Étiquettes
barrel of oil, COVID-19, hypercapitalist system, less than zero

April 20, 2020, may not be remembered as the day when marijuana briefly became a more valuable commodity than petroleum. It happened, though, right smack dab in the middle of the country’s unofficial 4/20 weed holiday. Some ironies require no enhancement, and a Hollywood script with this plot twist would get laughed out of the room, but it happened all the same.
On Monday afternoon, as the COVID pandemic ran roughshod over governments and hospitals and the daily lives of billions, almighty oil was abruptly worth less than zero. In other words, if you had oil, you had to theoretically pay to get rid of it, instead of getting paid for delivering it. It’s the equivalent of gassing up at your local station and having the attendant run you out a fiver for the privilege of depleting his stock.
The price of a barrel of oil on Monday stood at -$37.63. Note the minus sign. Prior to yesterday, the lowest price a barrel of oil ever fetched on the market was $10 back in 1986. Note the absence of the minus sign. This is beyond unprecedented territory. We have run headlong through the looking glass into a surreal and disintegrating economic landscape that, again, lays bare the inherent weaknesses and inequities of the current hypercapitalist system.

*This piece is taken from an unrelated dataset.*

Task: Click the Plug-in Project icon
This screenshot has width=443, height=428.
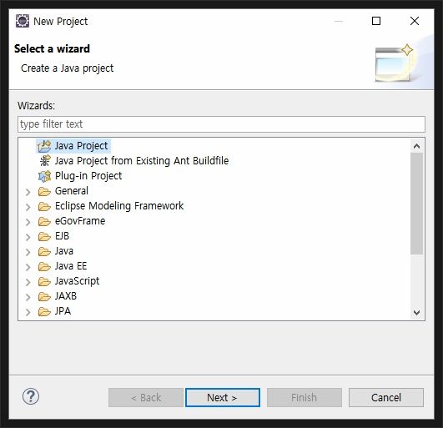Action: 44,176
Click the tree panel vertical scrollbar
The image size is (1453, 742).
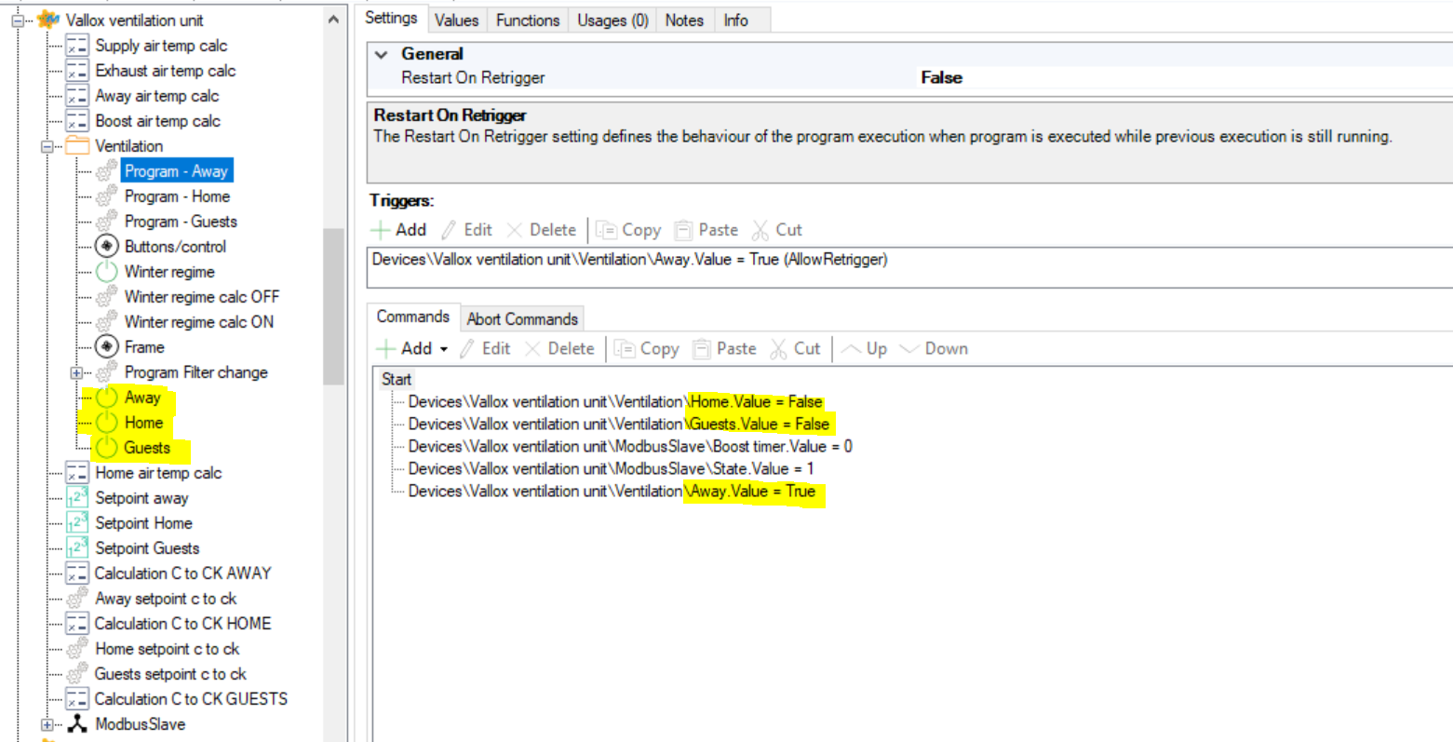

What happened is a perfect example of the supply-and-demand principle that undergirds the system. The pandemic hit, the world was told to stay home, and the demand for petroleum plummeted. The juggernaut that is global oil production, however, cannot stop on a dime and give you nine cents change. It kept producing and producing and producing, and a month later, nobody has room to store what was produced. “Black Gold” abruptly became an enormous burden, and the market reacted.